[Mariner]

"Specifically I’m wondering if there’s a way they can know the IP address a message originated from, without there being any proxies, gates, etc."

Yes, every SMTP relay in the chain has record of where it's inbound mail comes from.

But somebody would have to have admin credentials to each of those servers to track it back to origin.

[butterdezillion]

So this company that did this analysis - would they have a way to check if the emails really came from the France IP that is associated with the Russians?

Then again, who knows whether the analysis that they’re posting has genuine data either. They could change stuff.

But if what they have is genuine, would their analysis and conclusions be possible and/or correct?

[Cboldt]

-- Yes, every SMTP relay in the chain has record of where it's inbound mail comes from. --

With properly configured SMTP services, the header preserves all of the "Received" lines, so the chain is know to the ultimate recipient.
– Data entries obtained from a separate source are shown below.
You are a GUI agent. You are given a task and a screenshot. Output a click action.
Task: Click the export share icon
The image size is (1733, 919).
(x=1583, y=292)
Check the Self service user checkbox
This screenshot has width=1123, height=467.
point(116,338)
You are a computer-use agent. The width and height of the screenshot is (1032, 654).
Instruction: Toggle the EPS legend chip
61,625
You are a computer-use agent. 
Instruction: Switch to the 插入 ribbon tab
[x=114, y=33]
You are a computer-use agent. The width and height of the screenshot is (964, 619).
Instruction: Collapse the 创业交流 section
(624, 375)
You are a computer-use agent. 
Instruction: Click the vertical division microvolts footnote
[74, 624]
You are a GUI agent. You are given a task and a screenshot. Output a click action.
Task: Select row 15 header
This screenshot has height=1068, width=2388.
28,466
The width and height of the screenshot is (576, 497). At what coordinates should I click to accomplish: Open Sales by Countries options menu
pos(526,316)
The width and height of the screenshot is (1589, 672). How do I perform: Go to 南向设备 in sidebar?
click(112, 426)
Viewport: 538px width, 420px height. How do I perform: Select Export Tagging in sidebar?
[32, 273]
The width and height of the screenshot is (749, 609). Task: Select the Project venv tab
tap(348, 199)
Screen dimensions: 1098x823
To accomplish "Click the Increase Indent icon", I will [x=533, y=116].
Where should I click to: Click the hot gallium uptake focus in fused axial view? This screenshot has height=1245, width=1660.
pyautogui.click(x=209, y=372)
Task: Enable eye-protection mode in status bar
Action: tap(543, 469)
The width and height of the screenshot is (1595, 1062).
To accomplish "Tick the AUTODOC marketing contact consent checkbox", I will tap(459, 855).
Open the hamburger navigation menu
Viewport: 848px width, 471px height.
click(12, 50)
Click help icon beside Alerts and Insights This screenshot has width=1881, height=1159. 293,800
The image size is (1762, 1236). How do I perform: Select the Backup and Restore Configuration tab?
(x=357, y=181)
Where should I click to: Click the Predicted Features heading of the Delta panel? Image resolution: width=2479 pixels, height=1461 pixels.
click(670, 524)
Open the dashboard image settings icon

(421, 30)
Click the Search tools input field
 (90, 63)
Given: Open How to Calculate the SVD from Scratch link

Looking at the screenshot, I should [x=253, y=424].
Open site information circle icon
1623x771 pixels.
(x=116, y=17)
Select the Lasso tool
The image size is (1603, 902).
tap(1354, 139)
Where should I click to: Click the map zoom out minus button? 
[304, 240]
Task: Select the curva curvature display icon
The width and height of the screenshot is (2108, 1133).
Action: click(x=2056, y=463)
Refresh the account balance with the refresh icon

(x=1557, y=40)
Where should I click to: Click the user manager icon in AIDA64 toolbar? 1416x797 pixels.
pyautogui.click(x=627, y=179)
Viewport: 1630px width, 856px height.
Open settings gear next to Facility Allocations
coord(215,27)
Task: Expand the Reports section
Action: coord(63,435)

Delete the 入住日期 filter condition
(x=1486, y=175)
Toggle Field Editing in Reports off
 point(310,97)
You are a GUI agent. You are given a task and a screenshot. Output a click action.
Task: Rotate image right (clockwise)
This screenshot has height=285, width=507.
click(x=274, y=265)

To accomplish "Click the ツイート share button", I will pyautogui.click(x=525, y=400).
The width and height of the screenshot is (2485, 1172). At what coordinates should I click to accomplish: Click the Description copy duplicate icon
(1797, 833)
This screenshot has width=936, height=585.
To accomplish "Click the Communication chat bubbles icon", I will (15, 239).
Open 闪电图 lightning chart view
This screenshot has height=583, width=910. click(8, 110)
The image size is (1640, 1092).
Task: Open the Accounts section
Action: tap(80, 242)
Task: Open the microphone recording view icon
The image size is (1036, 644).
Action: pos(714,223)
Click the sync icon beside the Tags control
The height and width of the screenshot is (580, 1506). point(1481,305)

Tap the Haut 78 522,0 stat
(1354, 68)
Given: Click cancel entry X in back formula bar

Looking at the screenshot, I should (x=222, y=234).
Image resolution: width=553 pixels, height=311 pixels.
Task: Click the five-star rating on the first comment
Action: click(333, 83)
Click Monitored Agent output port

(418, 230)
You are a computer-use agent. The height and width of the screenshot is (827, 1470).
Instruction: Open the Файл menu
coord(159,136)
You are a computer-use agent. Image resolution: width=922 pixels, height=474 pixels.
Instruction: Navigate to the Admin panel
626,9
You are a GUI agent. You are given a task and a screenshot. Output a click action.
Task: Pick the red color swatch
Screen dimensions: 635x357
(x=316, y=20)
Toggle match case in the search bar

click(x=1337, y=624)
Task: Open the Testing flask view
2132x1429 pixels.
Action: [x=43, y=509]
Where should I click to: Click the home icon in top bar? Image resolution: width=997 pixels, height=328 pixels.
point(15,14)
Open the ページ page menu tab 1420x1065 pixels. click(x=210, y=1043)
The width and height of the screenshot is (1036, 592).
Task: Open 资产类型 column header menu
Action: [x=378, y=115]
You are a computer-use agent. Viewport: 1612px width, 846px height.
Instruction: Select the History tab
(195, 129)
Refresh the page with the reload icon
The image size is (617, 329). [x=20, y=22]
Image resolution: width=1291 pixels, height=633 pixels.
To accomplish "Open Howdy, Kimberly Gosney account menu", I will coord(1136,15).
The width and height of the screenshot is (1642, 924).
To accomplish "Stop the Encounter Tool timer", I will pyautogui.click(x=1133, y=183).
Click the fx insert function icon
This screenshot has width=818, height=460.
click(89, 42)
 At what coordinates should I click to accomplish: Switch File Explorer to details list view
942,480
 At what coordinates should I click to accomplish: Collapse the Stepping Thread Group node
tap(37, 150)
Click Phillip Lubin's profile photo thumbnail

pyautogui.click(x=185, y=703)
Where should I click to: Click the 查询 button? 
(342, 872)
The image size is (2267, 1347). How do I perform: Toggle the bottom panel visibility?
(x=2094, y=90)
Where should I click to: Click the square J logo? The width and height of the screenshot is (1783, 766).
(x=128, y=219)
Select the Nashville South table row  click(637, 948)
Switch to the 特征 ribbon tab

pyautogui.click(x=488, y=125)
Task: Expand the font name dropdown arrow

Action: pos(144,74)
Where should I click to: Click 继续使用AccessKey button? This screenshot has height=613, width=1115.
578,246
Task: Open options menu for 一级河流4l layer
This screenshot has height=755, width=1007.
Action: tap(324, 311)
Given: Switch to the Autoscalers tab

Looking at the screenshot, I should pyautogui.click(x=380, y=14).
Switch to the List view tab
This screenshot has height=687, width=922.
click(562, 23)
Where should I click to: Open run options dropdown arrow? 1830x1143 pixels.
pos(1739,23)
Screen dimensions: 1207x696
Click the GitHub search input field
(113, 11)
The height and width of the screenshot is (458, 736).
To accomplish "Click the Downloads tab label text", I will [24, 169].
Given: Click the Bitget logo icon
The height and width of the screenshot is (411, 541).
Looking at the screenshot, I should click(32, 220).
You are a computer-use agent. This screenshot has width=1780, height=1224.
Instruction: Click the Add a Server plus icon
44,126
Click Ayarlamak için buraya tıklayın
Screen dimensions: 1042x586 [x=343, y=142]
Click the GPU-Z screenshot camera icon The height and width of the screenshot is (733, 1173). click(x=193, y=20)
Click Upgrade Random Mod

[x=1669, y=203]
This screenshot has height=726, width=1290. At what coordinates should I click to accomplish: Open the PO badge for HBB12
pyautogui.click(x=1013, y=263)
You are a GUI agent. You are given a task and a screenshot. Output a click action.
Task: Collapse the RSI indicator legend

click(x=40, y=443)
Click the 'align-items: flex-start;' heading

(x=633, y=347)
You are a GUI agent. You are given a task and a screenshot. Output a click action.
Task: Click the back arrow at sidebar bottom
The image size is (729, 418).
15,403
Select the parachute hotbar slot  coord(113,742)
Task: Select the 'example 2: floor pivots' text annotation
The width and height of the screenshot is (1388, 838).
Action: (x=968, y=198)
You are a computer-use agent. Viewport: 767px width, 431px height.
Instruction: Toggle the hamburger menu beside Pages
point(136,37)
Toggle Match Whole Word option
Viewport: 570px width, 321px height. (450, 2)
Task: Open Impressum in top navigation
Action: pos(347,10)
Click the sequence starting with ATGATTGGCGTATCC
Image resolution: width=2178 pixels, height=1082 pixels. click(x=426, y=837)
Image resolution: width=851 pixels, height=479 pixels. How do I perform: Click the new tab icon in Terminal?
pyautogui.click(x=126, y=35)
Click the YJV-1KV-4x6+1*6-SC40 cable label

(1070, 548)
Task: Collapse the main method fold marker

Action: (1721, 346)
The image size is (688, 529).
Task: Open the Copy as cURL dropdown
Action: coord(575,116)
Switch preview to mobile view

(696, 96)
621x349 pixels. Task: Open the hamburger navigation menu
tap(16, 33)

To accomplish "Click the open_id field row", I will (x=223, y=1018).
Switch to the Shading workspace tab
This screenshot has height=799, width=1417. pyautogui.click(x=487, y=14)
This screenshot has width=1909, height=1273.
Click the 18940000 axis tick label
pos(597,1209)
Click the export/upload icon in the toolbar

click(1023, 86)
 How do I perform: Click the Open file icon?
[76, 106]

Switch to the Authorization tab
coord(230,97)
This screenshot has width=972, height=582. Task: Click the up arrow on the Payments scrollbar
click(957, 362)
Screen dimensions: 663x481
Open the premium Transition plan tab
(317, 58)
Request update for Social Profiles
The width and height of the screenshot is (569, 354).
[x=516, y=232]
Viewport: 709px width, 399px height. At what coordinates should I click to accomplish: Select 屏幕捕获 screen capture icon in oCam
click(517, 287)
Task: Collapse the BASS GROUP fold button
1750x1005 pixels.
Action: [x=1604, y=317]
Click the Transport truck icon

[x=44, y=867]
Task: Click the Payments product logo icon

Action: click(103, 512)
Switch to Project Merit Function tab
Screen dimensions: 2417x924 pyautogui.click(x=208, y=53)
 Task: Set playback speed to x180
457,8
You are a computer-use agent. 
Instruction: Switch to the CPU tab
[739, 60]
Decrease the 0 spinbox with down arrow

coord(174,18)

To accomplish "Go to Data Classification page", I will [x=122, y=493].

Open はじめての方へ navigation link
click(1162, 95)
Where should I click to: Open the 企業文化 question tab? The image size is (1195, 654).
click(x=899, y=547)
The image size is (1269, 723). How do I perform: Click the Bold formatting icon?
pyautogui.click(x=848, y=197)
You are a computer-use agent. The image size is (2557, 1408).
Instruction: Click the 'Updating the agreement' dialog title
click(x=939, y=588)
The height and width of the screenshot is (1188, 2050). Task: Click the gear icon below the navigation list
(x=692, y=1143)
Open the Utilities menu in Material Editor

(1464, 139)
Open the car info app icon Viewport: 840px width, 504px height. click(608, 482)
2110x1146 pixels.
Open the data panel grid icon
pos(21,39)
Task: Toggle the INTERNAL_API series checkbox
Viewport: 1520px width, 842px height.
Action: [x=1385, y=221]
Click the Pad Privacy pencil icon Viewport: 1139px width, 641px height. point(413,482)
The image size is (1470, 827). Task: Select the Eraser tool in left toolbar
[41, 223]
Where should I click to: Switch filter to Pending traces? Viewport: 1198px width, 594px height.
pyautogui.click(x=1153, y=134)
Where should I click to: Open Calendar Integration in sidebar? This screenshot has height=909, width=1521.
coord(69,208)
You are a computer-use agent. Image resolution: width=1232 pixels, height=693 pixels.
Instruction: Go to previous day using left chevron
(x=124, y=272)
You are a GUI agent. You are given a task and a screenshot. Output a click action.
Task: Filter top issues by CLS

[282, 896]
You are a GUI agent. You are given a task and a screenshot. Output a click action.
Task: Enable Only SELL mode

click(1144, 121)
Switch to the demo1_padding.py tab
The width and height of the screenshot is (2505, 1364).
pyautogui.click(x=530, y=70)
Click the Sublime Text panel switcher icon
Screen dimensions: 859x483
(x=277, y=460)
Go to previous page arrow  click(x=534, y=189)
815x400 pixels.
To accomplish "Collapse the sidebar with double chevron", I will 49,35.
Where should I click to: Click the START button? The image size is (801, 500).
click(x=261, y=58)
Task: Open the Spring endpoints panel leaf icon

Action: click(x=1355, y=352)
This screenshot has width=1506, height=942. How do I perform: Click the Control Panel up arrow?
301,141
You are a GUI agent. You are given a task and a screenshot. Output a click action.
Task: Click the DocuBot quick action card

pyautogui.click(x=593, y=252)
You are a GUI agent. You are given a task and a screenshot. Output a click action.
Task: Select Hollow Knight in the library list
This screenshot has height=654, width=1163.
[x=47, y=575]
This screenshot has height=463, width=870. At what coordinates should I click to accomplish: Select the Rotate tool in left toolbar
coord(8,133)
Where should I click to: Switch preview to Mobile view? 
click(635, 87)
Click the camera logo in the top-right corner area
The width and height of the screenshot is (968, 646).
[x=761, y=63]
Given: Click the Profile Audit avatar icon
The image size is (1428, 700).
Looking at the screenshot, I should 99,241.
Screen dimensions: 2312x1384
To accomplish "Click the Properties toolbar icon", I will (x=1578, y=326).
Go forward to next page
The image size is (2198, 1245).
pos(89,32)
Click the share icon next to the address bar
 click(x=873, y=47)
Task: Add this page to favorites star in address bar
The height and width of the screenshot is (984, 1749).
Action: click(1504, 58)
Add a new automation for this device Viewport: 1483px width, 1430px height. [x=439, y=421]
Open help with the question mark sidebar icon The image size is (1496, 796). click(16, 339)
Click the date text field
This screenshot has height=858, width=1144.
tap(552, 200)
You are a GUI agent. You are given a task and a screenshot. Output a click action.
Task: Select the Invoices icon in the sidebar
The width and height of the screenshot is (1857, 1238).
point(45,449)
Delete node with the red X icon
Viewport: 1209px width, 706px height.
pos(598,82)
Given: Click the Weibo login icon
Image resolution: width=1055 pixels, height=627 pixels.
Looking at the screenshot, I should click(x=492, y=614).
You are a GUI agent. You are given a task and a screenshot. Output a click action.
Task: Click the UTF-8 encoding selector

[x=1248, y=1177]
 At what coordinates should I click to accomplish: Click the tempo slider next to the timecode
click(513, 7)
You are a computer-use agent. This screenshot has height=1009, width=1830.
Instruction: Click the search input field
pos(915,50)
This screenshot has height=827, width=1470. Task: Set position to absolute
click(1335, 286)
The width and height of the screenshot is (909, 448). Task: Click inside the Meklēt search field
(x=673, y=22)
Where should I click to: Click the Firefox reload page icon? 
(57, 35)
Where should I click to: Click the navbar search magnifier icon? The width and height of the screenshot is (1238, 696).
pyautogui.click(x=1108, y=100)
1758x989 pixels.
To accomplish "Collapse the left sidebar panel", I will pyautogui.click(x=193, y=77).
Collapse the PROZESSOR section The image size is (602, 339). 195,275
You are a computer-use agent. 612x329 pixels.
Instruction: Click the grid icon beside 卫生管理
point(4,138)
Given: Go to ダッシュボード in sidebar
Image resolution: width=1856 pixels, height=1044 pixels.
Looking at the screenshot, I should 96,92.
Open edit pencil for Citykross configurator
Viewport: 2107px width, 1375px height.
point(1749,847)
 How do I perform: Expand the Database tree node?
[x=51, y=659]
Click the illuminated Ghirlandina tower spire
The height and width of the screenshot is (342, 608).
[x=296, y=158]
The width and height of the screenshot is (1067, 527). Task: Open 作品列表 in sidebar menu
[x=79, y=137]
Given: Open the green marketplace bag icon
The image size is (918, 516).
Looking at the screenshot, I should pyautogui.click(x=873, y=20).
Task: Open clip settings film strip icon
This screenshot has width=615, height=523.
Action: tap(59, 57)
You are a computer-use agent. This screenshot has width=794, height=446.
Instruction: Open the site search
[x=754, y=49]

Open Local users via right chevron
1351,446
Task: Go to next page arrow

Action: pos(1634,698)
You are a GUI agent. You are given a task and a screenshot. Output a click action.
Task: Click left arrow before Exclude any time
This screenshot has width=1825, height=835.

But the originator can spoof his sending IP address in the header, and some SMTP handlers don't check the header (in the email) against the network packet (which should have the same IP address), and forward the email anyway. There are other ways to "forge" or insert header lines.

There is tons of spoofed e-mail in the wild. Analysis based only on e-mail headers makes some huge assumptions, and the report I read (linked at the top of this thread) does not discuss those assumptions.

[FredZarguna]

Yes, every SMTP relay in the chain has record of where it's inbound mail comes from.

Not necessarily.